Theory of Computing
-------------------
Title : Embedding the Ulam metric into ℓ1
Authors : Moses Charikar and Robert Krauthgamer
Volume : 2
Number : 11
Pages : 207-224
URL : http://www.theoryofcomputing.org/articles/v002a011
Abstract
--------
Edit distance is a fundamental measure of distance between strings,
the extensive study of which has recently focused on computational
problems such as nearest neighbor search, sketching and fast approximation.
A very powerful paradigm is to map the metric space induced by the
edit distance into a normed space (e.g., \ell_1) with small distortion
and then use the rich algorithmic toolkit known for normed spaces.

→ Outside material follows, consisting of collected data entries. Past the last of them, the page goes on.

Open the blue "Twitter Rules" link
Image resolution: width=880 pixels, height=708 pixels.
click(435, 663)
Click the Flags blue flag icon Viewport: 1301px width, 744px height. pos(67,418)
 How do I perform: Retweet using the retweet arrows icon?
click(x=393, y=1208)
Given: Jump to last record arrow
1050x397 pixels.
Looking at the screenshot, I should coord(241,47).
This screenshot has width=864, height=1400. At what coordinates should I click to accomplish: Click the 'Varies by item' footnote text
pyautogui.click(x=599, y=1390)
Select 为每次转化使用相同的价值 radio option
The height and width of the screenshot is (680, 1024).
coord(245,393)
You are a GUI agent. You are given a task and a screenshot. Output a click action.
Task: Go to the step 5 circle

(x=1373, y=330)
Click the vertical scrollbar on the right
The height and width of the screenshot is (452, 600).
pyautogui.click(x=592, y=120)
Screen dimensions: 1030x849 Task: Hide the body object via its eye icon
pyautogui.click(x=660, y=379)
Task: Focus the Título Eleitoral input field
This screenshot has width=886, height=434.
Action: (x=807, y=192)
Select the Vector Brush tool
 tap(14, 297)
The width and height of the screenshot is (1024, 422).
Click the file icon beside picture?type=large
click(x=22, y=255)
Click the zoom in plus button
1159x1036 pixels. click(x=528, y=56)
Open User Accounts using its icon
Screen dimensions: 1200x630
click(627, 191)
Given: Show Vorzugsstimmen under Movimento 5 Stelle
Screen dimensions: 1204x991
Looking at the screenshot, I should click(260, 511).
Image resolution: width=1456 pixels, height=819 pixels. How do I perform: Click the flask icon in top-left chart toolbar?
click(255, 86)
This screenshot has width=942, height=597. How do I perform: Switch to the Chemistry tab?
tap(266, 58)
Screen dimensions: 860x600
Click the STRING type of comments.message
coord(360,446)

Although the minimum distortion required to embed edit distance into
\ell_1 has received a lot of attention lately, there is a large gap
between known upper and lower bounds. We make progress on this
question by considering large, well-structured submetrics of the
edit distance metric space.
Our main technical result is that the Ulam metric, namely, the
edit distance on permutations of length at most n, embeds into
\ell_1 with distortion O(log n). This immediately leads to
sketching algorithms with constant size sketches, and to efficient
approximate nearest neighbor search algorithms, with approximation
factor O(log n). The embedding and its algorithmic consequences
present a big improvement over those previously known for the Ulam
metric, and they are significantly better than the state of the art
for edit distance in general. Further, we extend these results for
the Ulam metric to edit distance on strings that are (locally)
non-repetitive, i.e., strings where (close by) substrings are distinct.